Saturday 24 May 2014

Terry Eagleton - How to Read Literature, Young People, and Voting

If I find a book that's clever and witty and tells me something new I am so happy. Or even a book that's shown me something I know from another point of view. I want to share it with someone I love. (If you've received a book from me, and you didn't like it - I am philosophical. I still think it's better to try to share than give up hope.) I loved sharing books with the children when I had children, and we still go back to the old ways when we stumble upon a Dr Seuss, (as we did in the Youth Hostel) or a Mairi Hedderwick.

I really like the cover art too.
Anyhow, here is Terry Eagleton explaining how to appreciate literature, and I'm finding it really helpful. I always suspected, when I did my degree, that I didn't quite understand  how the writers had mixed form and content to create meaning, and this book is very helpful with understanding that, giving plenty of examples from classic literature to consider.

But this is Terry Eagleton and rejoice with me, for Terry Eagleton is witty. He is so un-pompous.

On stereotypes:
A type is not necessarily a stereotype. .... Stereotypes reduce men and women to general categories, whereas types preserve their individuality but lend it some broader context. A cynic might take this to mean that Irishmen are forever engaged in drunken brawling, but that each does so in his own unique way.
We can identify objects only by language, and language is general by nature. If it were not, we would need a different word for every rubber duck and stick of rhubarb in the world. ... there is no special word for my particular pair of eyebrows or fits of sulkiness. .... In fact, there is nothing that does not resemble something else in some respect. The Great Wall of China resembles the concept of heartache in that neither can peel a banana.
Character:
It is not that Aristotle thought Character unimportant in general. On the contrary, he regarded it as supremely important, as another of his books the Nicomachean Ethics, makes clear. this work is all about moral values, qualities of character, the difference between virtuous and vicious individuals, and so on. Aristotle's view of character in the real-life sense, however, differs from some modern versions of it. Here too, he sees action as primary. It is what men and women do, the way they realise or fail to realise their creative powers in the public arena, that matters most from a moral viewpoint. You could not be virtuous simply on your own... Ancient thinkers were less likely than modern modern ones to view individuals as existing in splendid isolation. They would no doubt have had some trouble in understanding Hamlet, not to speak of being utterly bemused by the work of Marcel Proust or Henry James....

Actually, I think you can still divide people into ancients, who naturally fulfill themselves in the public sphere, (e.g. my husband) and the moderns, who are interested in their own consciousness and the way their own perceptions of the world add up to what they know. I guess we are readers. There are fewer of us now, as Will Self wrote in the Guardian not long ago, young people don't read novels.

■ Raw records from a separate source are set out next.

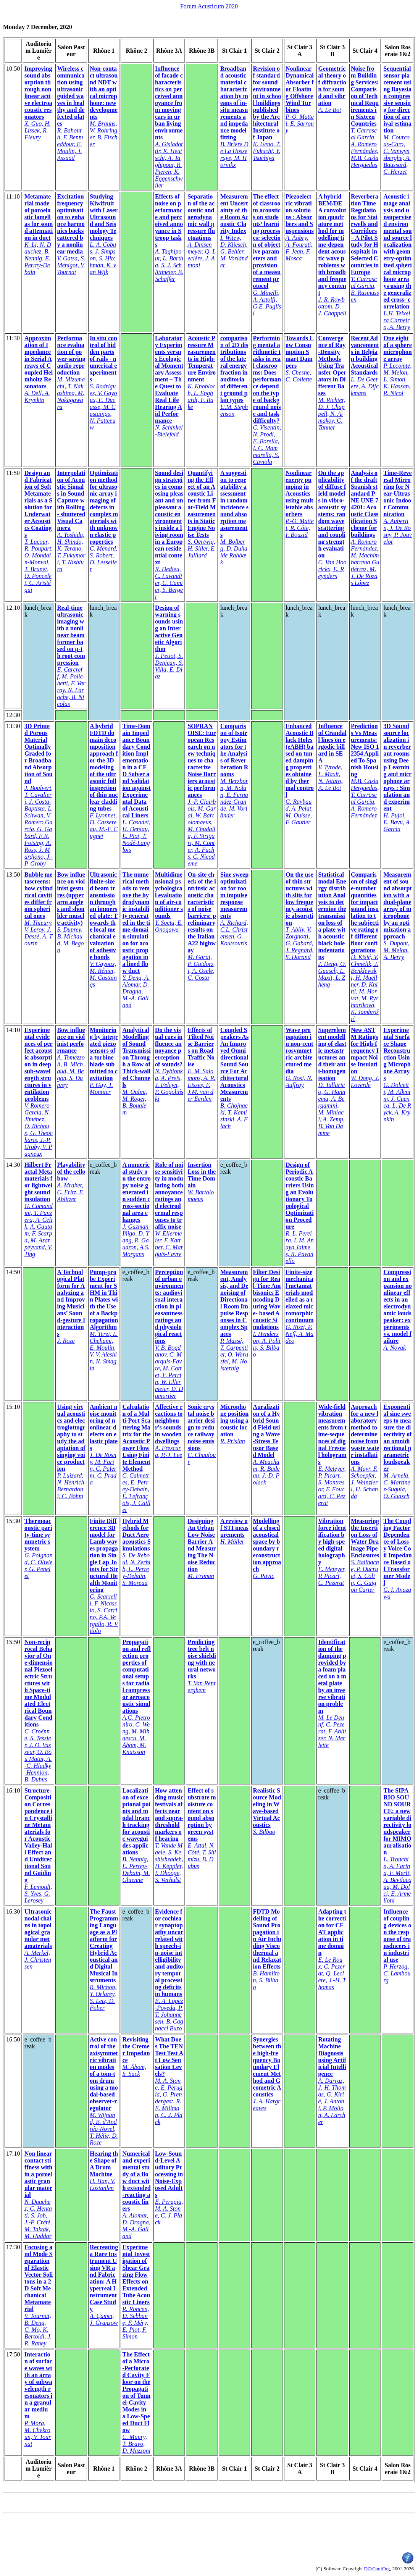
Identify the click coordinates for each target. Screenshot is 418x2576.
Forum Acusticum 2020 (209, 6)
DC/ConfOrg (377, 2568)
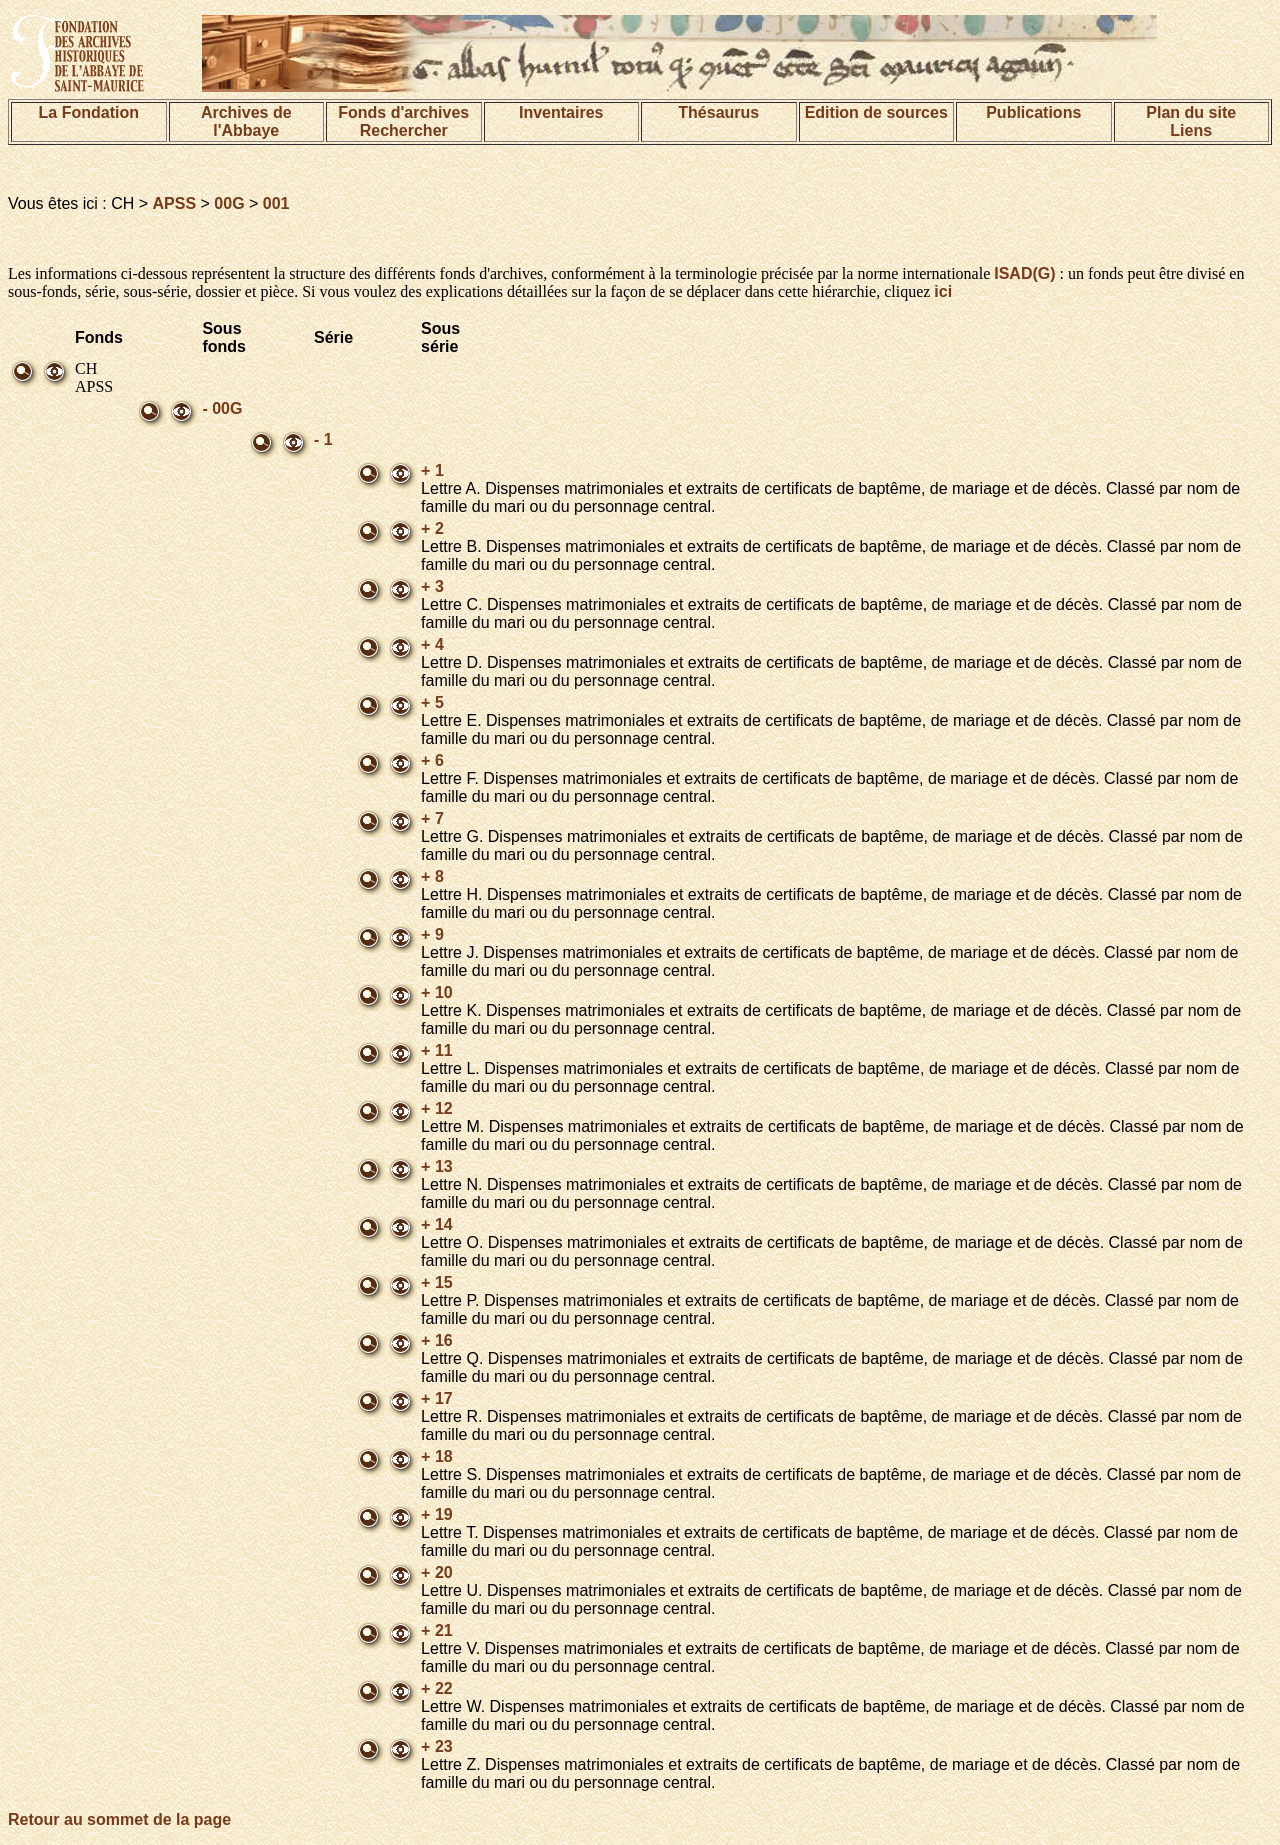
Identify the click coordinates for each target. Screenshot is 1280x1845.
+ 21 (437, 1630)
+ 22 (437, 1688)
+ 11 (437, 1050)
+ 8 (432, 876)
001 (276, 203)
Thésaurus (718, 112)
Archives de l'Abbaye (246, 121)
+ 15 (437, 1282)
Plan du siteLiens (1191, 121)
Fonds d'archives (403, 112)
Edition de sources (876, 112)
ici (943, 291)
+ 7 (432, 818)
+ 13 (437, 1166)
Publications (1033, 112)
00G (229, 203)
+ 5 (432, 702)
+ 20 (437, 1572)
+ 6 (432, 760)
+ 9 (432, 934)
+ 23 (437, 1746)
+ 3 (432, 586)
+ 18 (437, 1456)
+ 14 (437, 1224)
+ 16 (437, 1340)
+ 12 (437, 1108)
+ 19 (437, 1514)
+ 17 (437, 1398)
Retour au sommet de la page (119, 1819)
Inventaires (561, 112)
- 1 (323, 439)
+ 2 (432, 528)
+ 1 (432, 470)
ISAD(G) (1024, 273)
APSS (175, 203)
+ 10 (437, 992)
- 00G (222, 408)
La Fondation (89, 112)
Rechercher (404, 130)
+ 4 (432, 644)
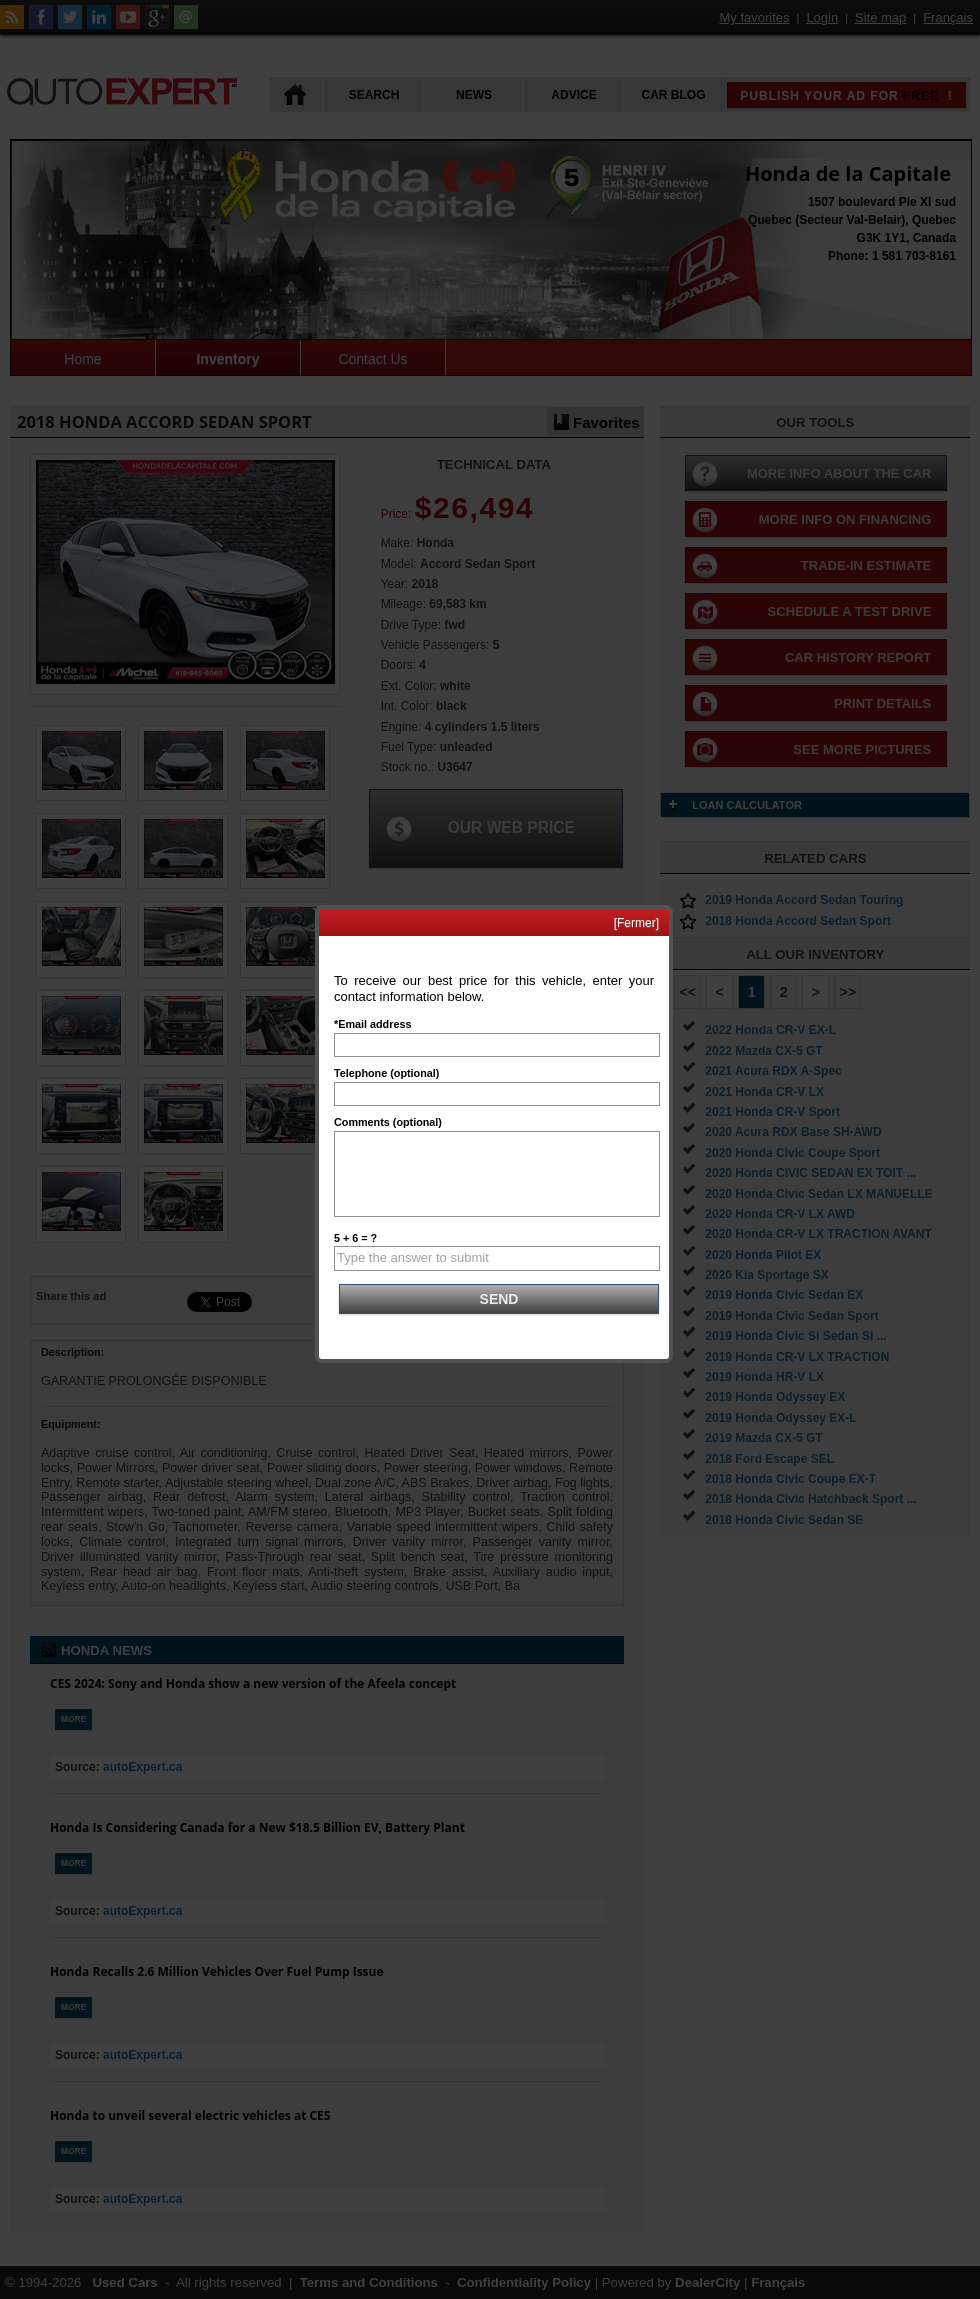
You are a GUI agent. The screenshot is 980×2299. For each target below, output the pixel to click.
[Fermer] (636, 923)
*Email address (372, 1024)
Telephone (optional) (386, 1073)
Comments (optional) (388, 1122)
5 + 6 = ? (355, 1238)
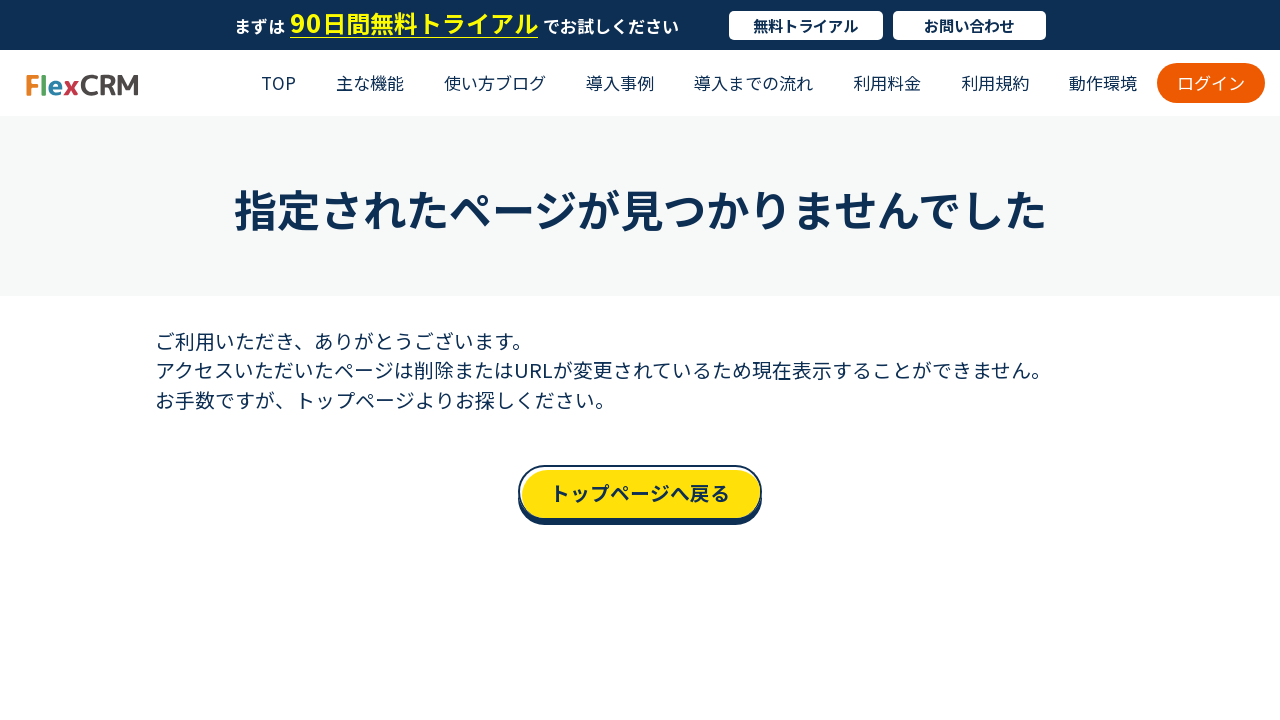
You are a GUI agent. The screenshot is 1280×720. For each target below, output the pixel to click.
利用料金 (887, 82)
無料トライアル (805, 25)
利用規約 (995, 82)
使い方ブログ (495, 82)
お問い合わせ (969, 25)
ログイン (1211, 82)
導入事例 (620, 82)
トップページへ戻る (640, 492)
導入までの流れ (753, 82)
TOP (278, 82)
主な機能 (370, 82)
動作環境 (1103, 82)
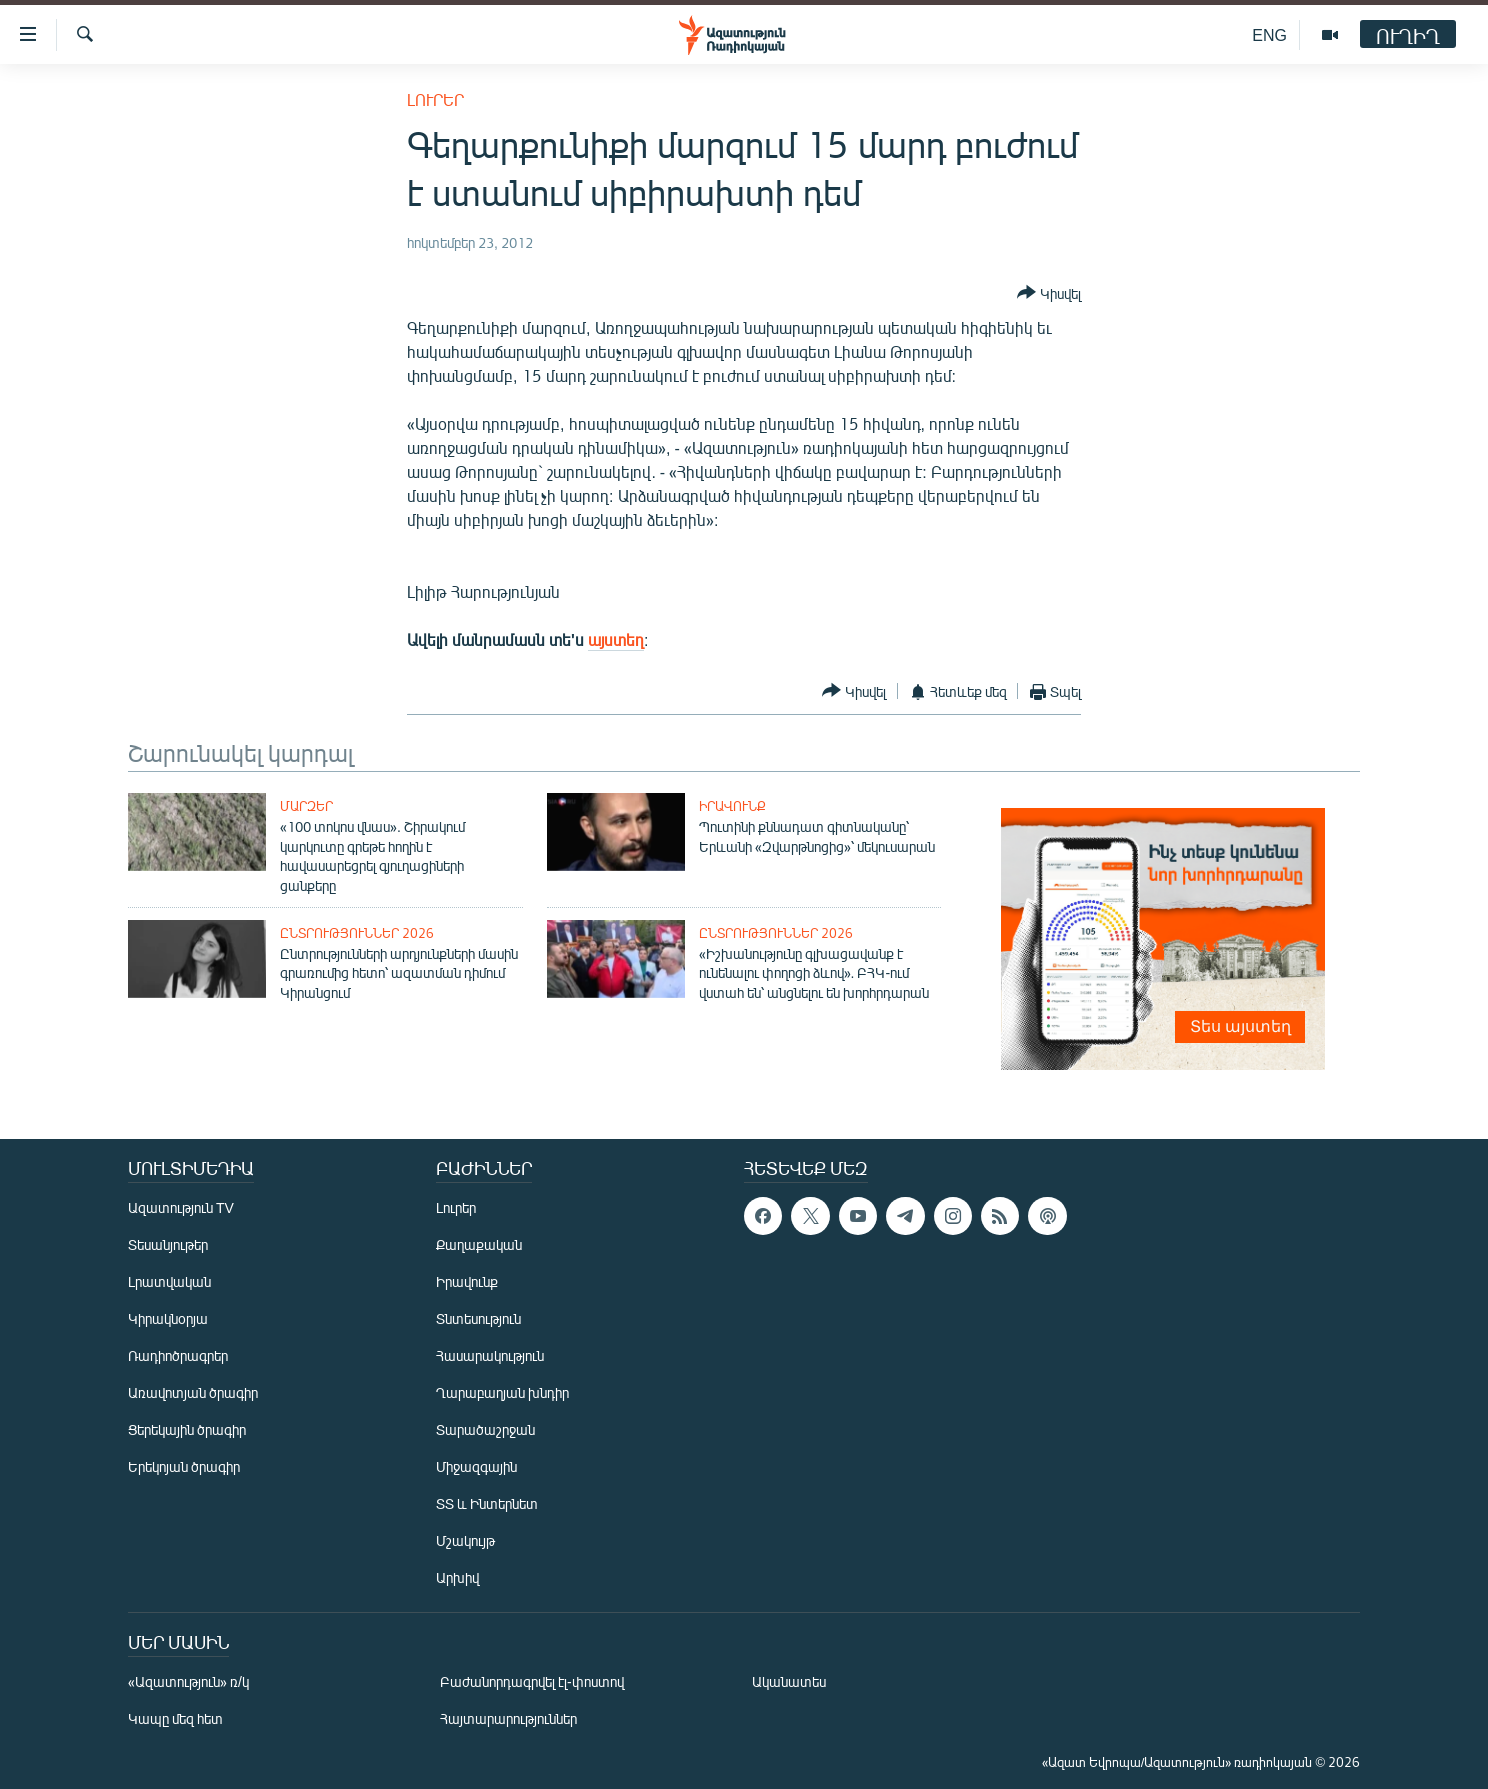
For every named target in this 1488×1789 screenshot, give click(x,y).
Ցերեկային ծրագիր (187, 1429)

But you can't say they don't like a good story! Look at "Game of Thrones". I am not able to comment on this work because I haven't read it. I know S gave up on it but F's friends discuss it excitedly and she says she is going to read the whole multi-volume saga as a post-exam chillout.

But they don't want to have to work at anything. I saw on the news yesterday clips of young people explaining why they hadn't voted, and they said: we don't know enough about it. Well, I felt the same so I went and searched for info on the web, the way that's so easy and natural these days. then I was able to brief my daughter while walking to the polling station (her first time voting, we insisted that she vote for something, - anything!) But if the young people feel that they can't make important decisions for themselves, it's as though they are saying; "We are children, please decide for us, because you know best." They are passengers, and modernists, with their headphones on blocking out everything but their own consciousness, and they need a more Aristotelian point of view.

In the end I voted Green in the hope that there would be enough Green people acting in concert in Europe to protect the fish. Yup, I voted to save the fish.

My two German girls don't want to continue English lessons with me. I think that's because I kept wanting them to discuss things they have no ideas or opinions about. It is amazing that these intelligent young women (20+) have no ideas or opinions, and I'm not sure I will really miss them. But I said I would. Of course, they gave other reasons for not continuing, :- their plans had changed and they were returning to Germany earlier and they had decided not to take the Advanced exam after all.